Task item:
Dropping every picture, set down exactly the lines in the entries below, starting with the line with "Open itinerary 73153385374622" and going on through the line with "Viewport: 728px width, 564px height.".

Data excerpts:
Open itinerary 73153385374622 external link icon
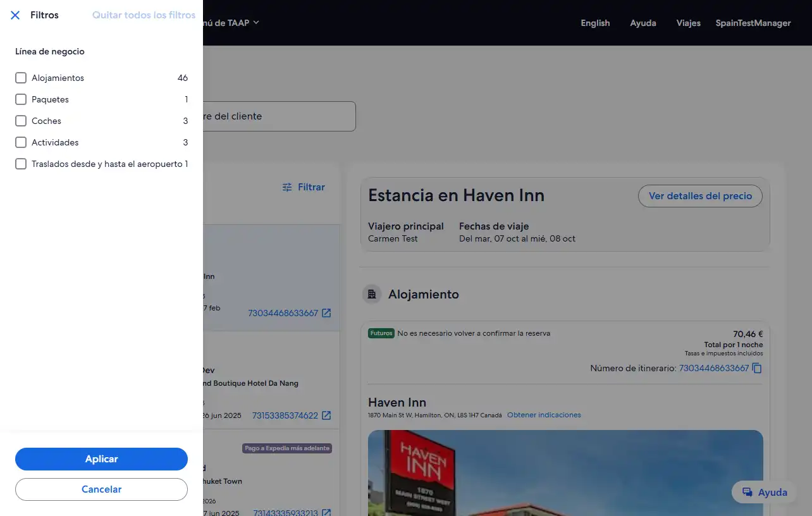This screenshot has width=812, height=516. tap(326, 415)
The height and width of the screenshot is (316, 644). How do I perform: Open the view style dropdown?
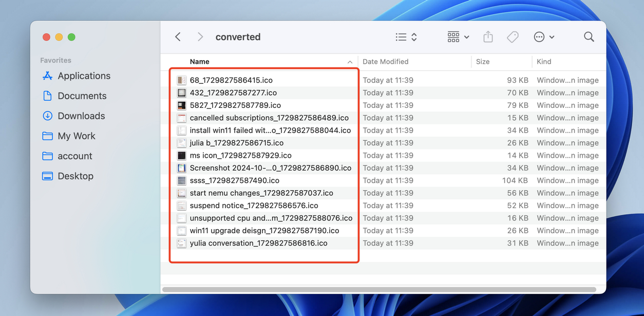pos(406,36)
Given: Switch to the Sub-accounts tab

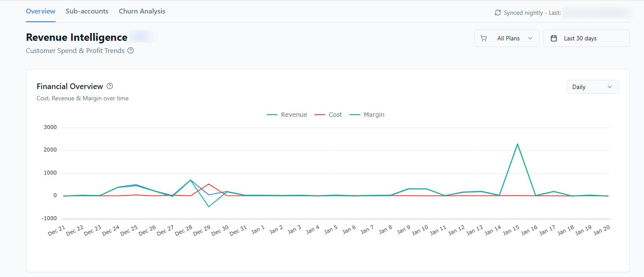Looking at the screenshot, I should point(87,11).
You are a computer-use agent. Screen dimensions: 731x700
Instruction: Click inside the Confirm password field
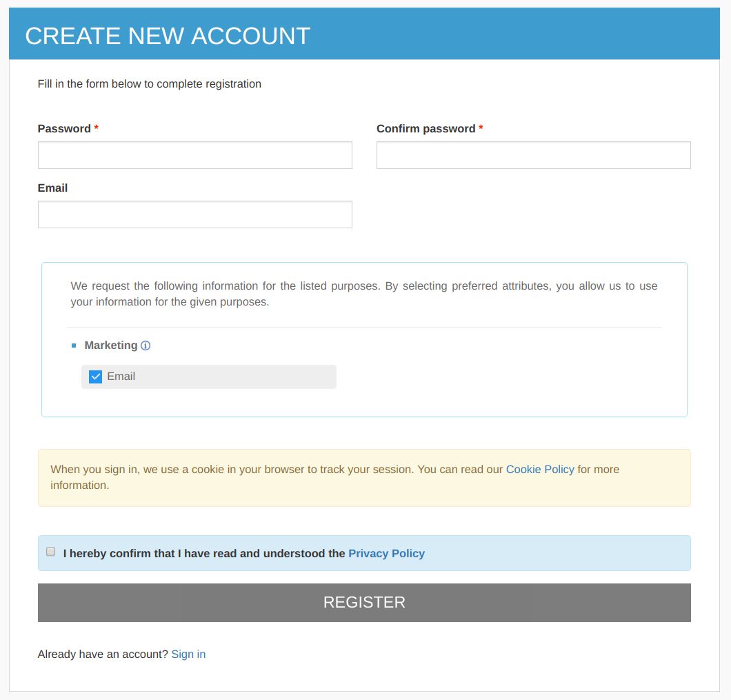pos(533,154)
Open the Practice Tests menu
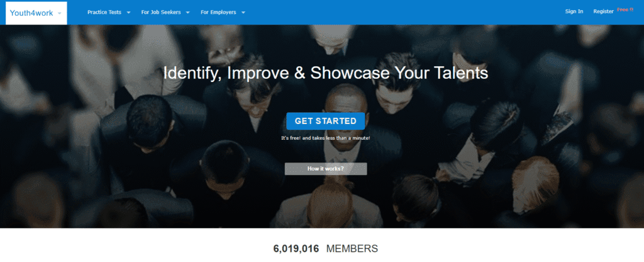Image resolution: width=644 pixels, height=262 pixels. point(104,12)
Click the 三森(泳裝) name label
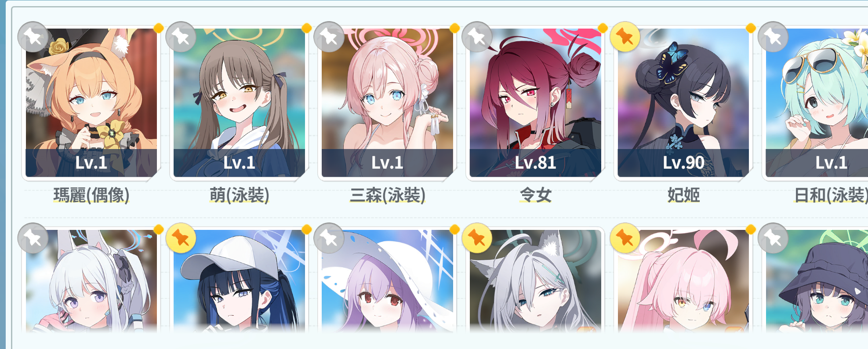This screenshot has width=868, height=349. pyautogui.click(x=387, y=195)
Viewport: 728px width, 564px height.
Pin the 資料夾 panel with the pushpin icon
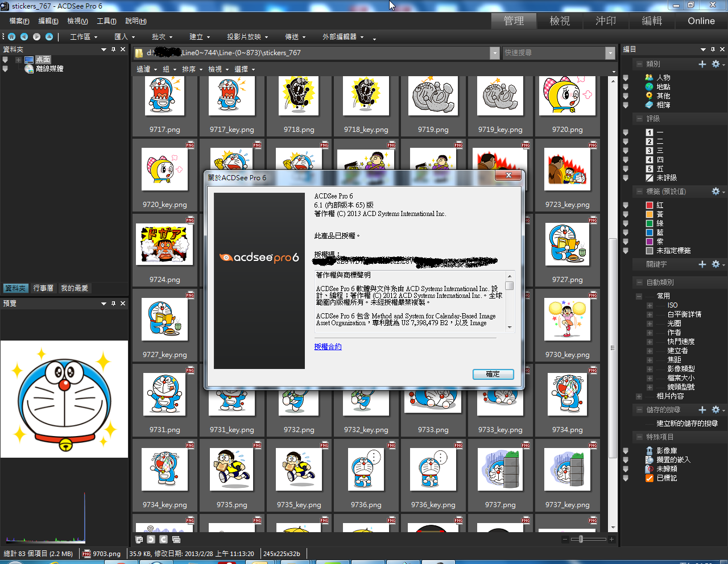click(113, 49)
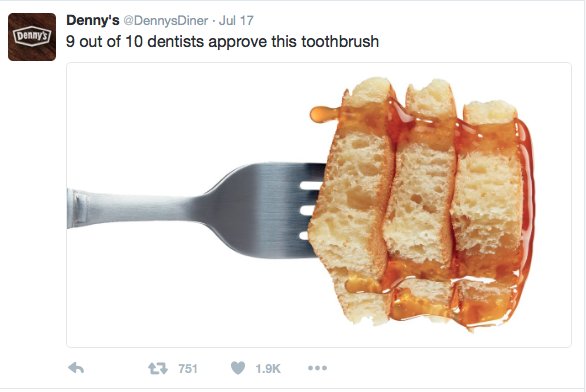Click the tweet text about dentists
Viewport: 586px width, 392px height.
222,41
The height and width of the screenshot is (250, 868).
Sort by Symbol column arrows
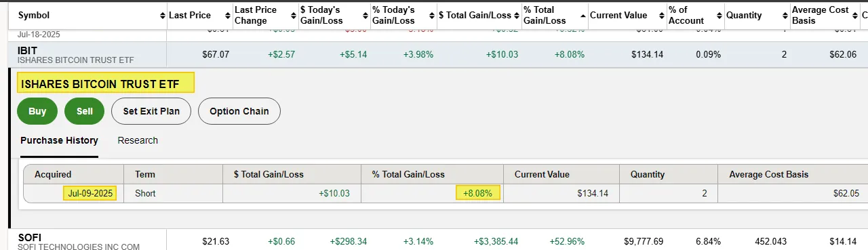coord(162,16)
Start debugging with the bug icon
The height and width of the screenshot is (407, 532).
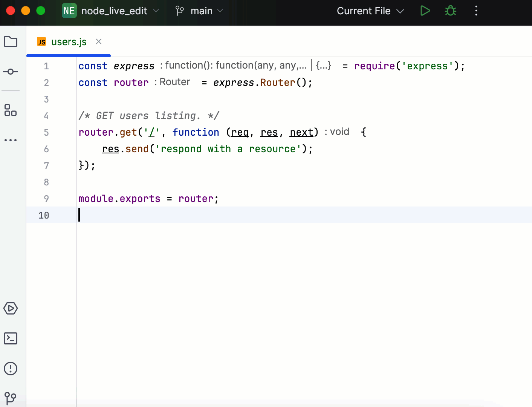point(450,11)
---
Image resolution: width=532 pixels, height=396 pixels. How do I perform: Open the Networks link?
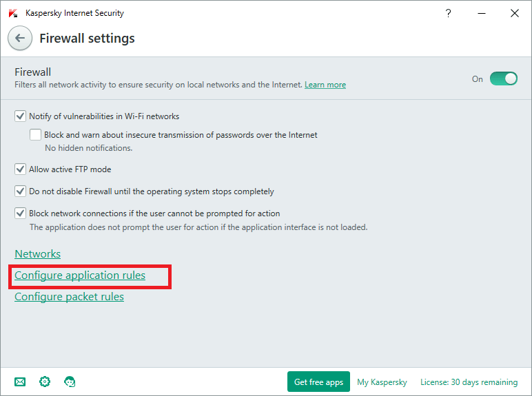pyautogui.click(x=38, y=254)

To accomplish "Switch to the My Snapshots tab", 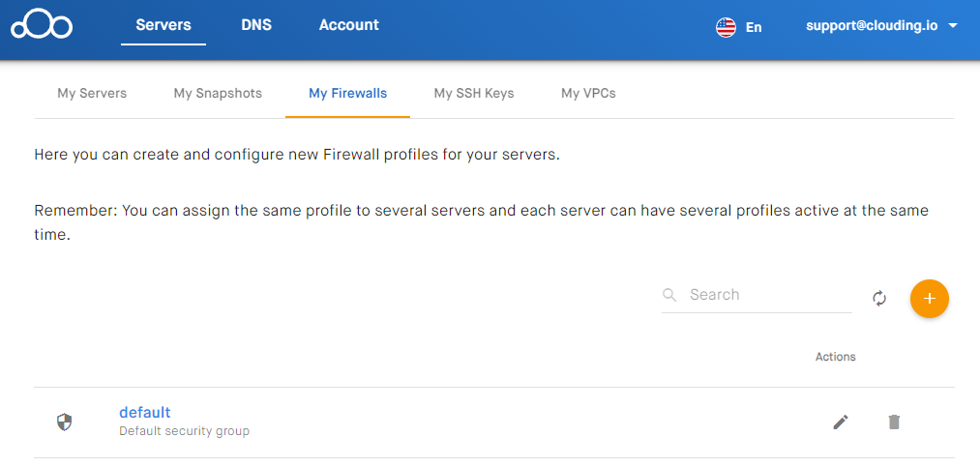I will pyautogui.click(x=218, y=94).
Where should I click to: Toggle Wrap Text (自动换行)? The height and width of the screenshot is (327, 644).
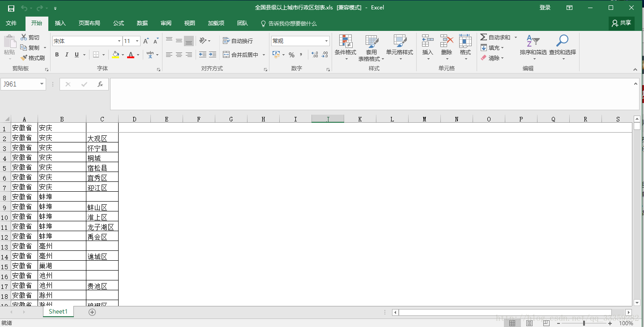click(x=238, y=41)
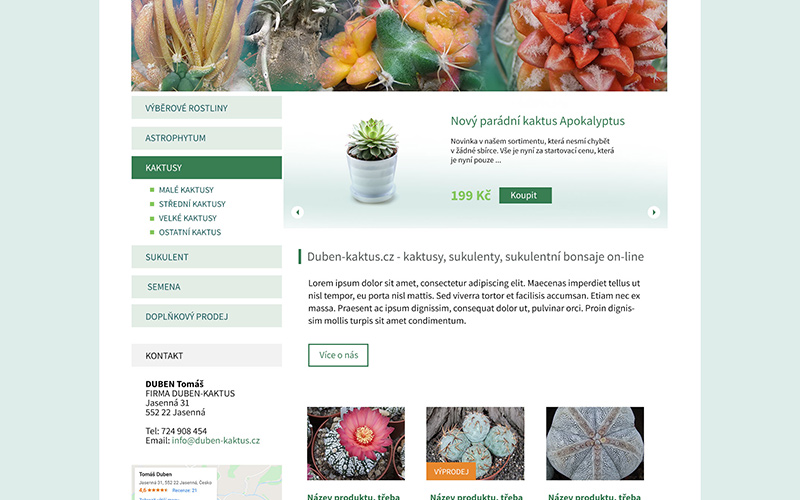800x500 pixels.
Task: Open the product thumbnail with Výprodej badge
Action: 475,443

Expected output:
Open itinerary 73153385374622 external link icon
This screenshot has width=812, height=516. tap(326, 415)
The height and width of the screenshot is (316, 644). How do I perform: Open the view style dropdown?
pos(406,36)
Given: Switch to the Sub-accounts tab

Looking at the screenshot, I should point(87,11).
You are a computer-use agent. Screen dimensions: 731x700
Instruction: Click inside the Confirm password field
pos(533,154)
Open the Practice Tests menu
Image resolution: width=644 pixels, height=262 pixels. point(104,12)
Click the 三森(泳裝) name label
This screenshot has width=868, height=349. pyautogui.click(x=387, y=195)
Viewport: 728px width, 564px height.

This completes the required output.